The problem
From the line containing "The width and height of the screenshot is (502, 409)." through the last line of the entries below, print each line exactly. Pictures stay out.

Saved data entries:
# # # #
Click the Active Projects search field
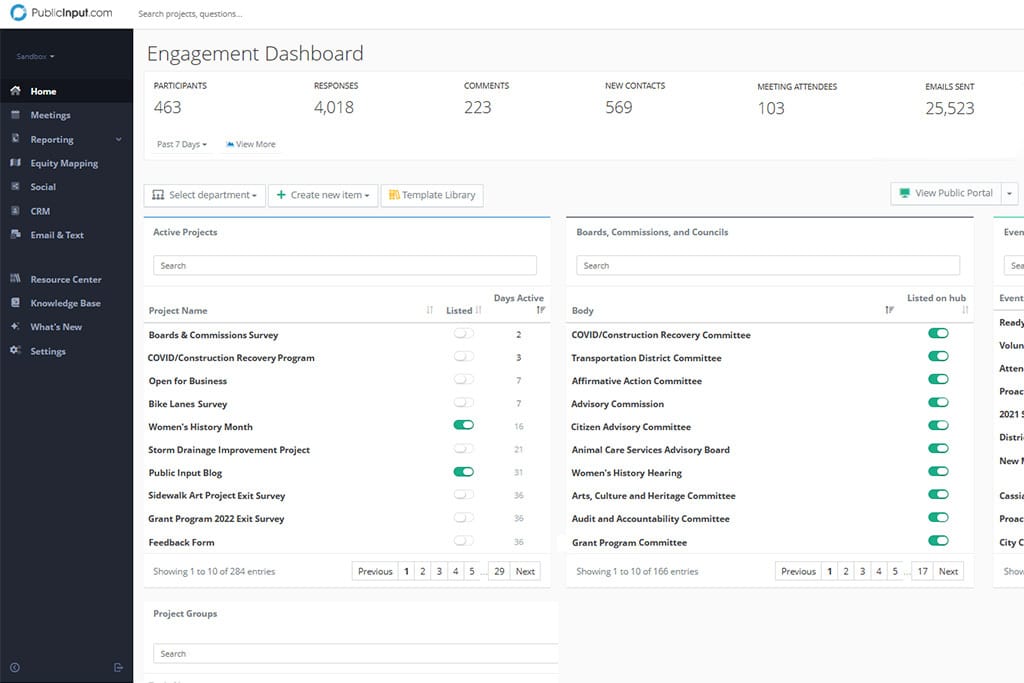This screenshot has height=683, width=1024. pos(344,266)
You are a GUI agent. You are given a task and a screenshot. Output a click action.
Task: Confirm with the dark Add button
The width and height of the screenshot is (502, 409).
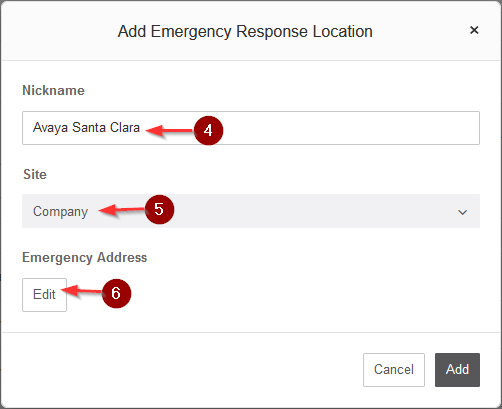tap(457, 370)
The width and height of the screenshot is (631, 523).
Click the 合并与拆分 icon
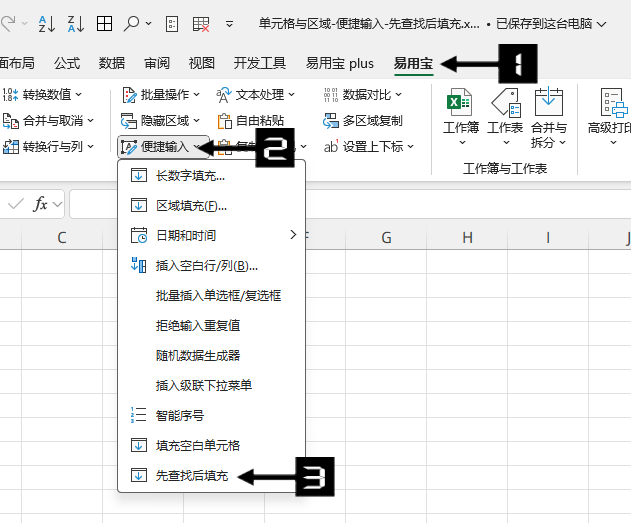coord(548,117)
# # # #
Answer section
The width and height of the screenshot is (502, 409).
tap(457, 370)
The width and height of the screenshot is (631, 523).
Click the 合并与拆分 icon
coord(548,117)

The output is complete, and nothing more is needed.